STARLITE 2: Phase 2 study of nivolumab plus 177lutetium-labeled anti–carbonic anhydrase IX (CAIX) monoclonal antibody girentuximab (177Lu-girentuximab) in patients (pts) with advanced clear cell renal cell carcinoma (ccRCC)

  • Darren R. Feldman,
  • Robert J. Motzer,
  • Andrea Knezevic,
  • Chung-Han Lee,
  • Martin H Voss,
  • Serge K. Lyashchenko,
  • Hijin Park,
  • Steven M. Larson,
  • Neeta Pandit-Taskar

Research Funding

Pharmaceutical/Biotech Company
Telix Pharmaceuticals


CAIX is a cell surface glycoprotein expressed in >90% of ccRCC but rarely in normal tissues, providing a target for imaging and therapeutic application. Radiolabeling the anti-CAIX monoclonal antibody girentuximab with 89Zr has shown promise as a novel PET tracer and labeling with 177Lu promise as a therapeutic agent in ccRCC (Muselaers, Eur Urol, 2016). Targeted delivery of radiation to ccRCC cells may prime the immune response by enhancing tumor antigen presentation, providing rationale for combining 177Lu-girentuximab with the anti-PD-1 antibody, nivolumab. This phase 2, open-label, single arm study (NCT05239533) is being conducted to evaluate 177Lu-girentuximab in combination with nivolumab in pts with previously treated ccRCC.

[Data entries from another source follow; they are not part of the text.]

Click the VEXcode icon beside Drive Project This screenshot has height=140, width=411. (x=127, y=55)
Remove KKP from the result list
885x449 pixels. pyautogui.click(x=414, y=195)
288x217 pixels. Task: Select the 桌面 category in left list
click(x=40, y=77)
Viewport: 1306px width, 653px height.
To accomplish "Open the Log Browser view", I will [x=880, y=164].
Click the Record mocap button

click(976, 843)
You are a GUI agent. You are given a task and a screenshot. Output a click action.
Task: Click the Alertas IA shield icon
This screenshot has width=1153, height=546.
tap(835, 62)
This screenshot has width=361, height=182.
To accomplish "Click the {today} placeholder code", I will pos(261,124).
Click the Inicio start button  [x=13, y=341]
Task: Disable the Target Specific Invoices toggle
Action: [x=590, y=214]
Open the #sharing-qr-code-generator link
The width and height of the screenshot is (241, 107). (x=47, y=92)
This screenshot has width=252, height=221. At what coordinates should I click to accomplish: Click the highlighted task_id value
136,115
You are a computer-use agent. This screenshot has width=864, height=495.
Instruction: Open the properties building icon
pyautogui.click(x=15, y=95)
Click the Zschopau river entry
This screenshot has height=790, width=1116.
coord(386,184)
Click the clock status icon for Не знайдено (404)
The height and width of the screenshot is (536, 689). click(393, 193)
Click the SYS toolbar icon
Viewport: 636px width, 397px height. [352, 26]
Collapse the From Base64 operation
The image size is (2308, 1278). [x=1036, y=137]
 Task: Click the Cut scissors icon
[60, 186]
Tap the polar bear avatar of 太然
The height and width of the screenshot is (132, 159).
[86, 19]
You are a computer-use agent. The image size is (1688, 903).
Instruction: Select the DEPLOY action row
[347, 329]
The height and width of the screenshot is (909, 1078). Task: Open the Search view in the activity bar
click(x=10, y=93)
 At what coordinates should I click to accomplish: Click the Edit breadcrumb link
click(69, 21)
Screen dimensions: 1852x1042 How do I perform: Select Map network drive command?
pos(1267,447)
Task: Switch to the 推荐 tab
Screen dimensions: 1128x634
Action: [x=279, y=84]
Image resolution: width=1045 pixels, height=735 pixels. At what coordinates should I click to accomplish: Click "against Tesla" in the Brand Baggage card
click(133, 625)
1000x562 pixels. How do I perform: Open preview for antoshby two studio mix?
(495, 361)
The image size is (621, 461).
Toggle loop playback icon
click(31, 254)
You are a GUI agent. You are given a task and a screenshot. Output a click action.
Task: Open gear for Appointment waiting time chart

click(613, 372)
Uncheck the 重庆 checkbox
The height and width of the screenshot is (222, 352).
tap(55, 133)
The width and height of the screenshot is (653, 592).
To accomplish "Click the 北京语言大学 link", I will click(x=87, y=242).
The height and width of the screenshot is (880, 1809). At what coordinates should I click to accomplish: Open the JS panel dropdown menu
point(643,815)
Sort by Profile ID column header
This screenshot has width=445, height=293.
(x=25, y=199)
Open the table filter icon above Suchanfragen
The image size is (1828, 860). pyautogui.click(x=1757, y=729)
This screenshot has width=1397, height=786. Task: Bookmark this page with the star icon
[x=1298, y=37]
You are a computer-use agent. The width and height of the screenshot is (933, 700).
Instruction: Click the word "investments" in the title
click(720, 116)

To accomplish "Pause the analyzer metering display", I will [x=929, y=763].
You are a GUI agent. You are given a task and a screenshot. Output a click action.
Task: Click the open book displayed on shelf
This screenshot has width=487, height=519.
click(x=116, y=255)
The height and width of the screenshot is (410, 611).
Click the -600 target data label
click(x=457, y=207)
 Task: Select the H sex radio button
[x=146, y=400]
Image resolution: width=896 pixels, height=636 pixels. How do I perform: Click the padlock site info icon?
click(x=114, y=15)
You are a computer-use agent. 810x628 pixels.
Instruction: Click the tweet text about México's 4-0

Pts with biopsy-proven ccRCC, progressive disease after prior systemic therapy including ≥1 immunotherapy (IO) agent, adequate organ/marrow function, and ≥1 evaluable lesion by RECIST 1.1 that is also avid on 89Zr-girentuximab PET will be enrolled. There is no limit on number of prior lines of systemic therapy, but pts who stopped IO for immune toxicity are excluded. Treatment consists of 177Lu-girentuximab every 12-14 weeks for a maximum of 3 doses plus nivolumab 240mg every 2 weeks until progressive disease (PD) or unacceptable toxicity. Due to expected cumulative myelosuppression, each subsequent 177Lu-girentuximab dose to the same patient is reduced by 25% (dose 2 = 75% of dose 1; dose 3 = 75% of dose 2). Tumor imaging is performed every 12 weeks. Pts will be evaluated in a safety lead-in phase followed by an expansion phase. In the safety lead-in phase, the MTD of 177Lu-girentuximab in combination with nivolumab will be determined with a 3+3 design using a starting dose of 1804 MBq/m2 (75% of single agent MTD). For cohort 2, dose escalation to 2405 MBq/m2 (single agent MTD) or de-escalation to 1353 MBq/m2 will be based on dose-limiting toxicities. In the expansion phase, a Simon 2-stage optimal design is used to evaluate the primary endpoint of response rate by RECIST 1.1 within 24 weeks. With ≥1 response in the first Simon stage (n=10; includes pts treated at MTD in the safety lead-in phase), a second stage will open (n=19) for a total of 29 pts with ≥3 responses indicating the regimen worthy of further study. Secondary endpoints include PFS, OS, and toxicity including a continuous safety monitoring rule during expansion. Exploratory imaging with 89Zr-girentuximab PET is performed at baseline and before each 177Lu-girentuximab dose with results correlated with RECIST response on conventional imaging. In addition, whole body planar and SPECT imaging are performed after each 177Lu-girentuximab dose to evaluate distribution, lesion uptake and dosimetry of 177Lu-girentuximab. The trial is currently accruing to the safety lead-in phase. Clinical trial information: NCT05239533.